__Your objective__
An exact transcription of the lines from the one holding "Task: Click the" to the end of the entries below, and nothing more, is the required answer. Please omit the pictures.

Dataset records:
* * * * *

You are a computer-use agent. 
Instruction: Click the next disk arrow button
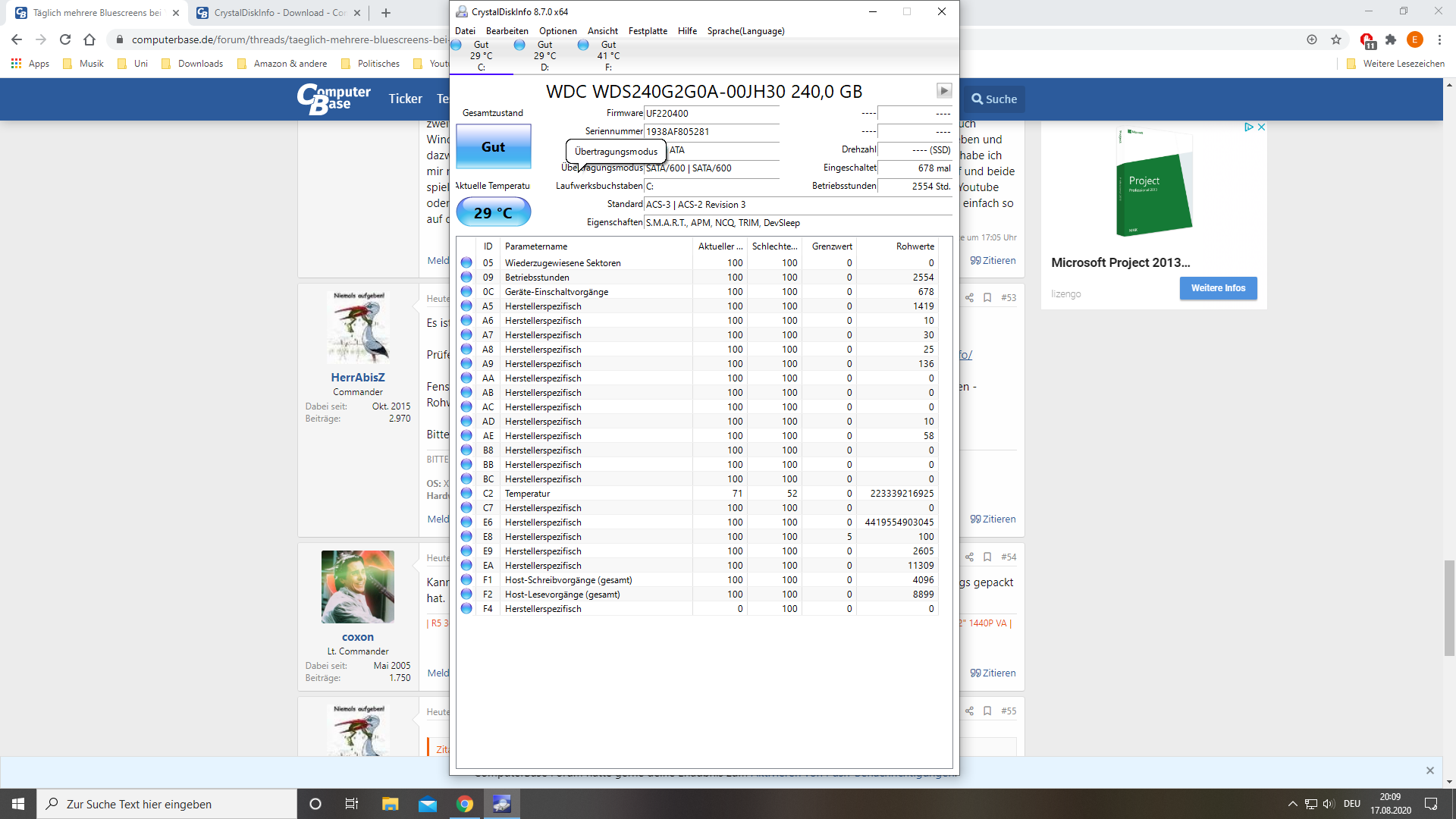(943, 91)
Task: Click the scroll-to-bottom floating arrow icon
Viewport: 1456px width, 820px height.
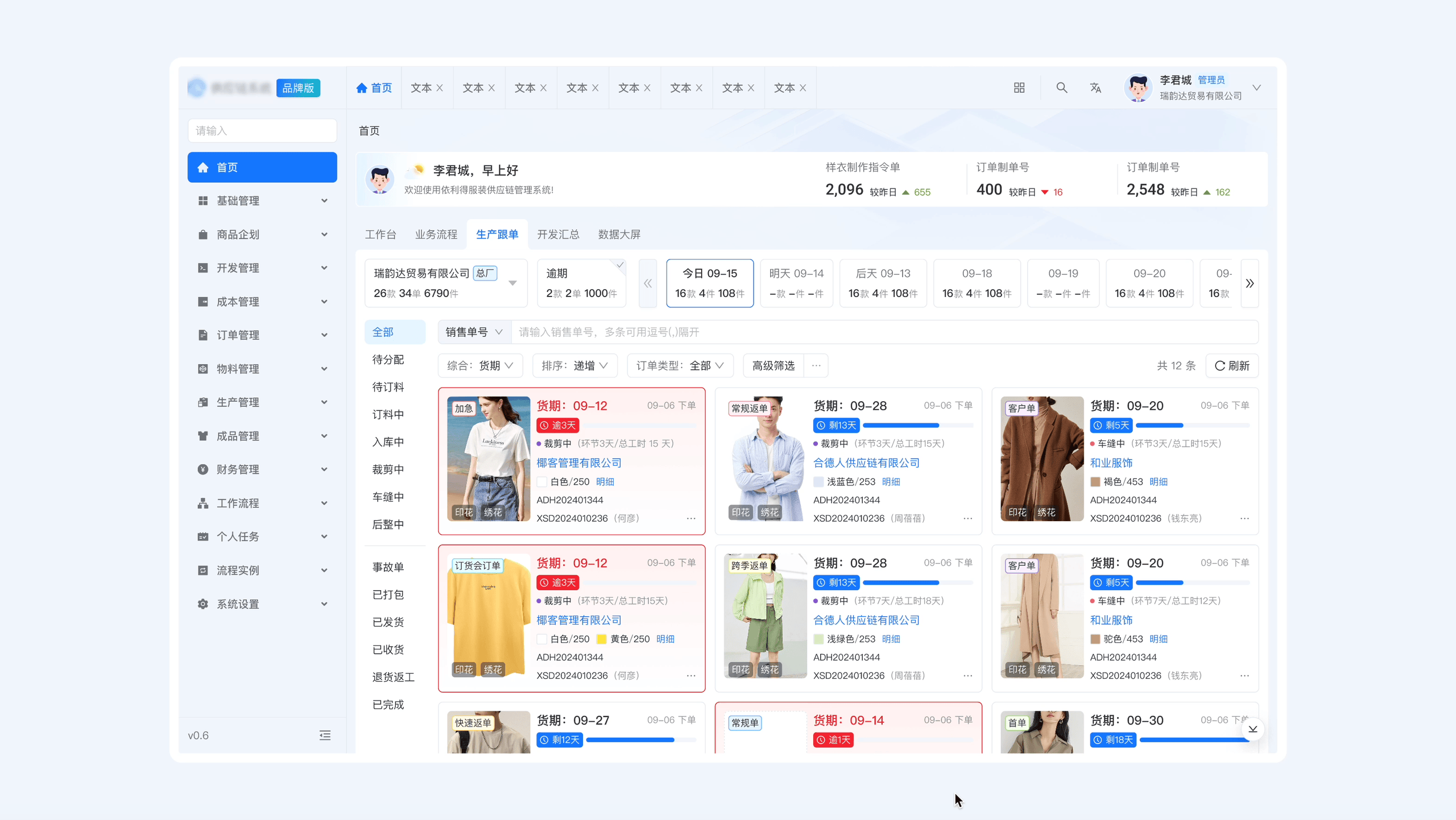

* * * * *

__Problem solution__
Task: Click the scroll-to-bottom floating arrow icon
Viewport: 1456px width, 820px height.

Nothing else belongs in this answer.